Asunción Sarastro se enfrentó ayer a un grupo de albañiles que trabaja en una obra cercana a su domicilio. Les acusa de minar su autoestima por pura maldad. Piropean a chicas mucho más feas que yo y luego, cuando paso por delante de la obra, fingen que no me ven y se callan, explica. Sarastro asegura que ninguna mujer merece ser tratada con tanta indiferencia, es la peor forma de desprecio. Tras pasar doce veces por delante de los albañiles sin obtener elogio alguno, la mujer enfureció y se encaró con ellos, llamándoles desalmados y homosexuales. Lo que nos llamó fue maricones. Y cegatos de mierda también, matiza el capataz.

“Les di nada menos que doce oportunidades para estar a la altura”, insiste Asunción Sarastro. “Nunca había hecho tantos viajes al supermercado. Las cajeras no entendían nada. Y encima me quedaba un rato delante del andamio y me recolocaba el escote. A uno le pillé mirándome de refilón. Cuando se dio cuenta, subió el volumen del transistor y siguió con lo suyo. Hay que ser hijo de puta”, explica.

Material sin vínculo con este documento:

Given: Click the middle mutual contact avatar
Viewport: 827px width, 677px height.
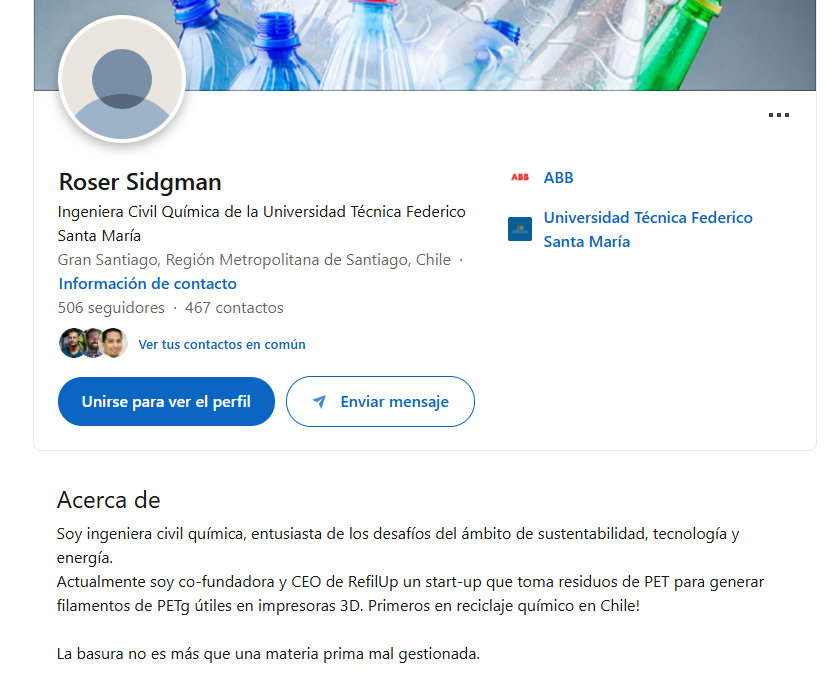Looking at the screenshot, I should point(93,343).
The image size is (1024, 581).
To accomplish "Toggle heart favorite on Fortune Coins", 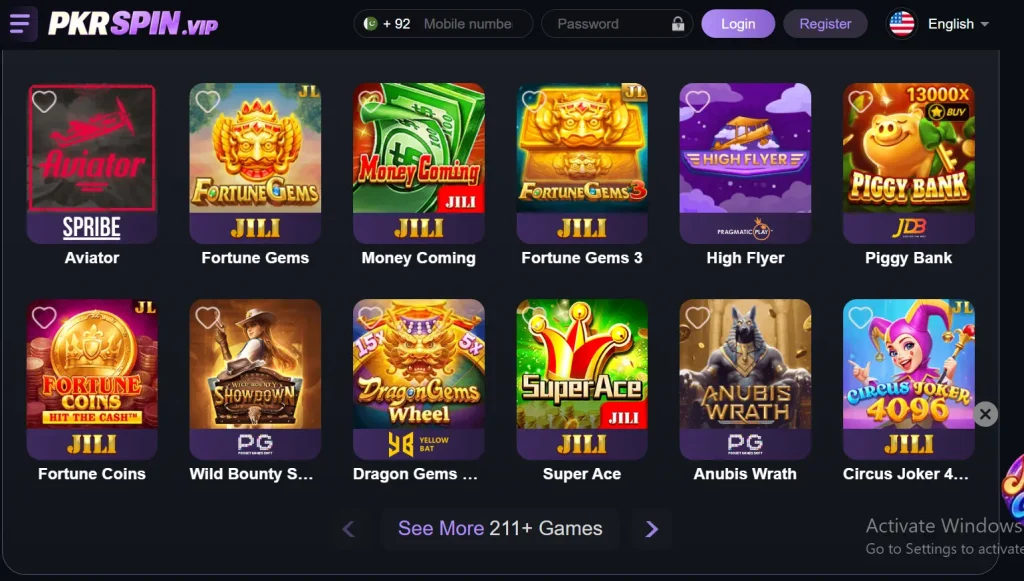I will [x=44, y=317].
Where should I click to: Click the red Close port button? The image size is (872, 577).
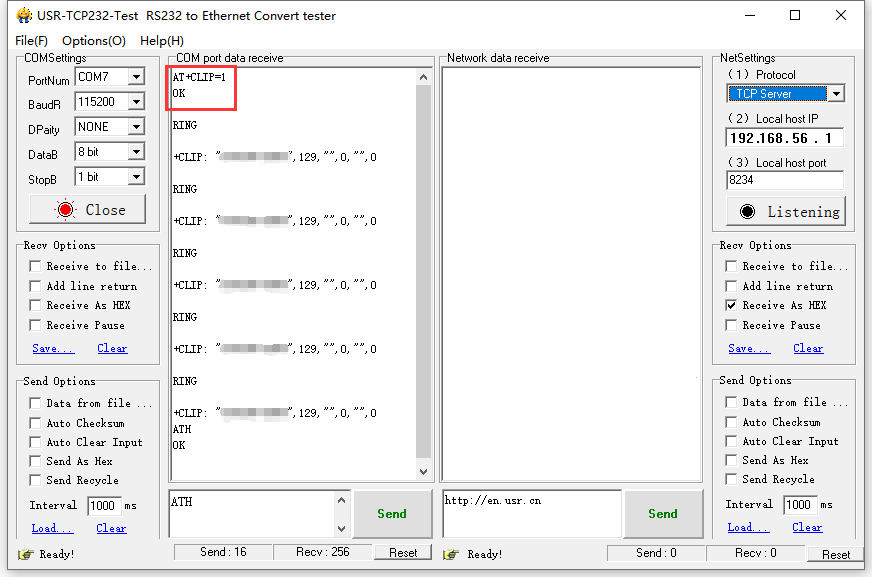(87, 210)
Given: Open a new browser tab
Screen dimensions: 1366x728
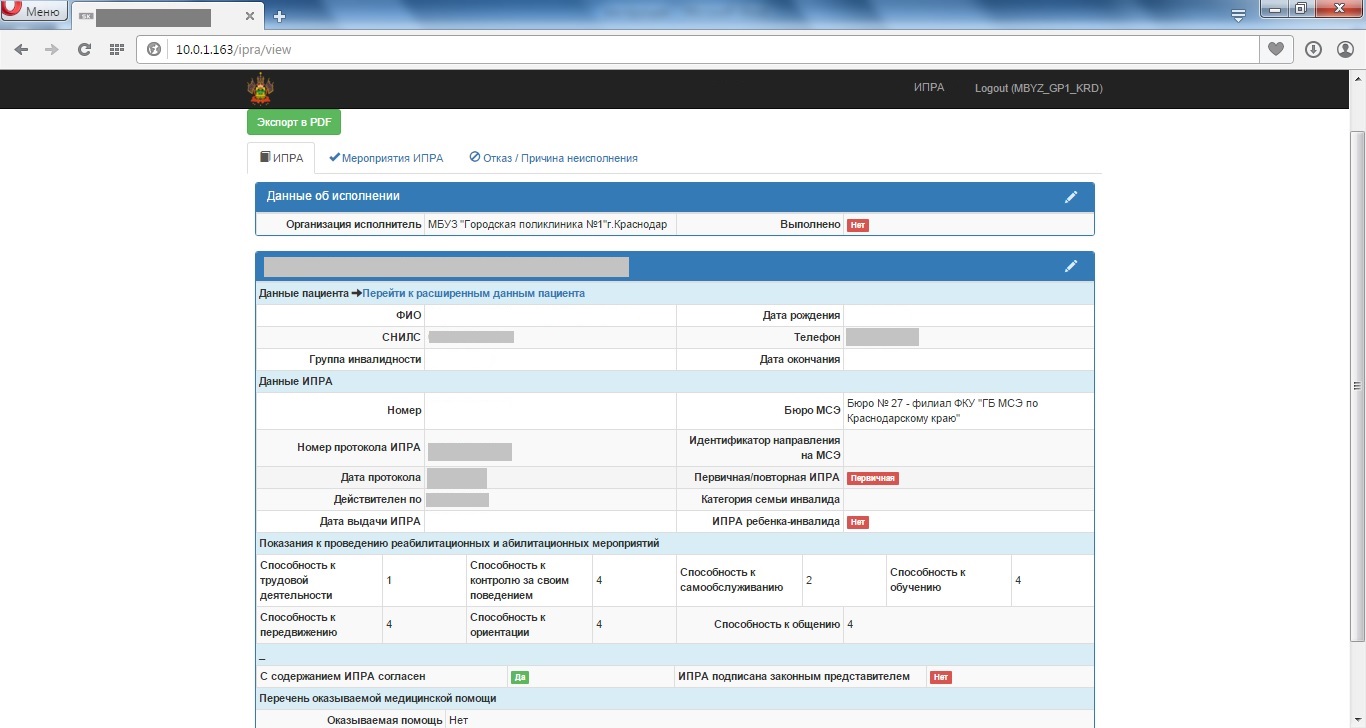Looking at the screenshot, I should 279,16.
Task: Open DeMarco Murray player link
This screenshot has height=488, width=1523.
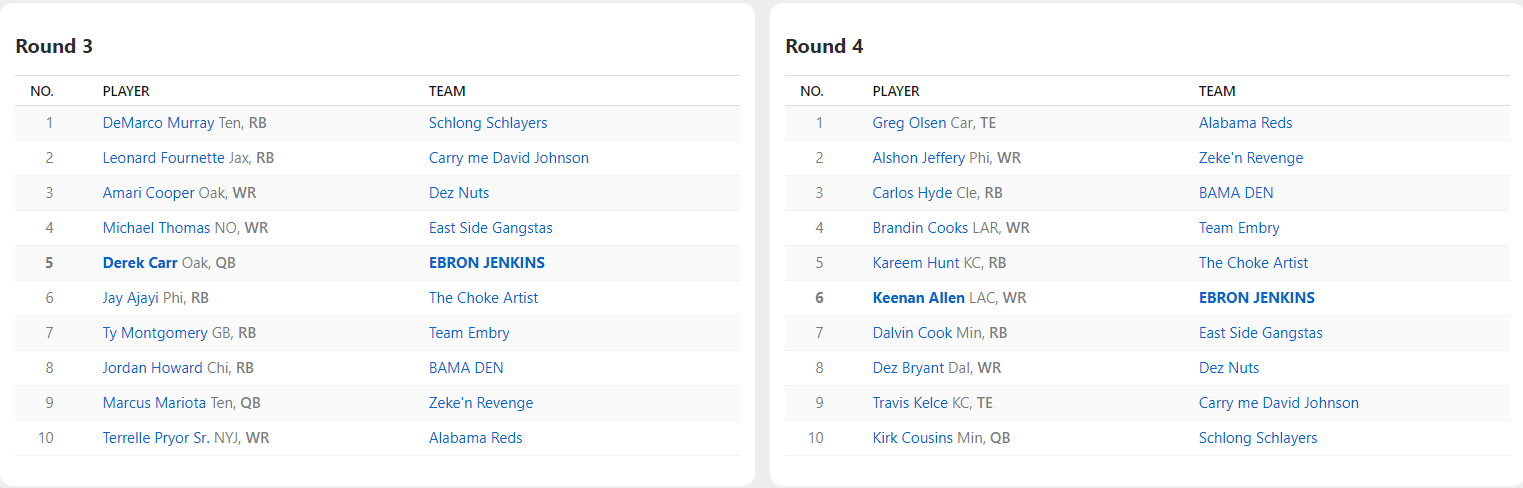Action: 158,123
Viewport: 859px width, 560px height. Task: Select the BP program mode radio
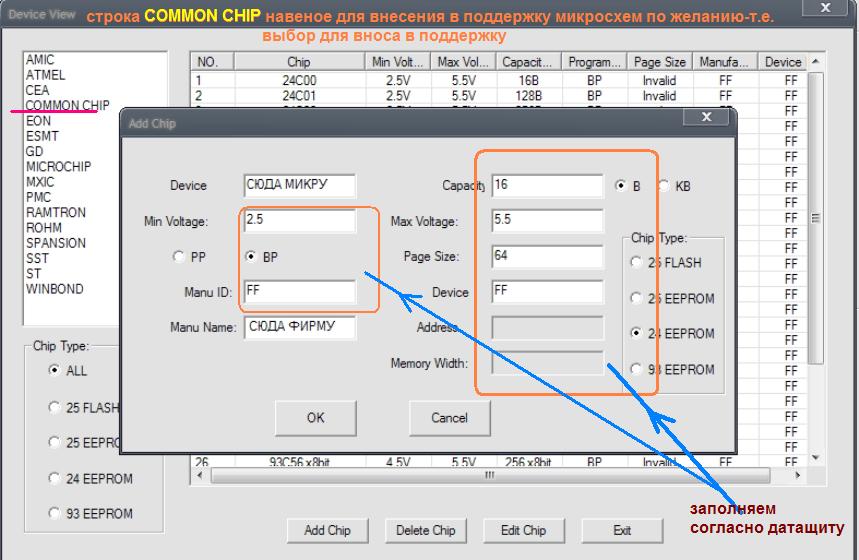[x=251, y=257]
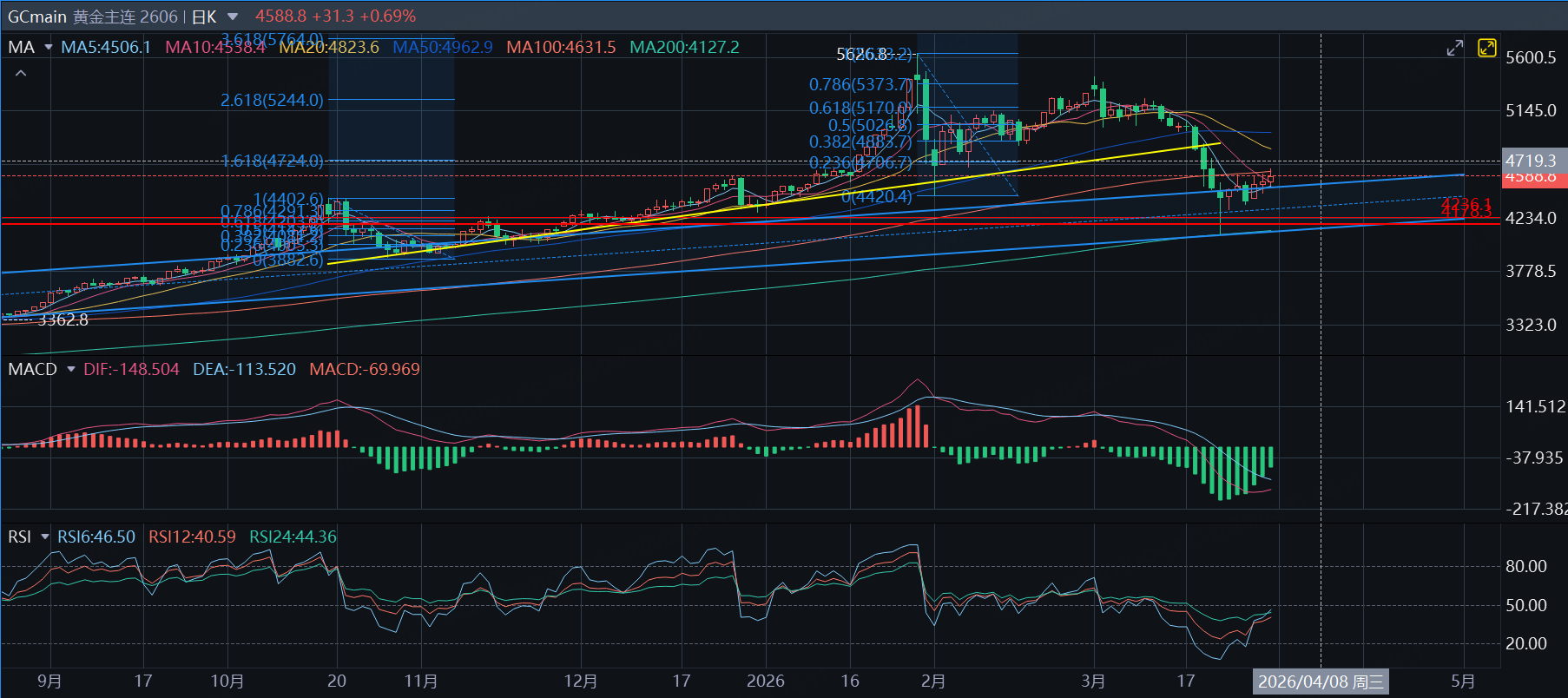Select the MA5:4506.1 legend label
Image resolution: width=1568 pixels, height=698 pixels.
point(105,47)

Los albañiles alegan que “ahora que hace buen tiempo hay sobreabundancia de muchachas con tirantes. No podemos atenderlas a todas y tampoco es nuestro trabajo. Desde que rehabilitamos una fachada en Chueca y tuvimos que aguantar los piropos que nos lanzaban los gays desde la calle, entendimos que puede resultar desagradable tanto elogio. Procuramos moderarnos desde entonces, por empatía”.

Tras el enfrentamiento con los obreros, Asunción consiguió que éstos se comprometieran a alabarla de vez en cuando por respeto a su feminidad. “Uno de ellos silbó y me llamó ‘guapa’ tímidamente y sin convicción. Lo agradezco, pero de este andamio han salido piropos mucho mejores, que los he oído yo. Cuando están motivados, sueltan cosas como que te comerían la regla a cucharadas, frases que hacen que te revuelvas del asco. Creo que no es tanto pedir”, argumenta la mujer.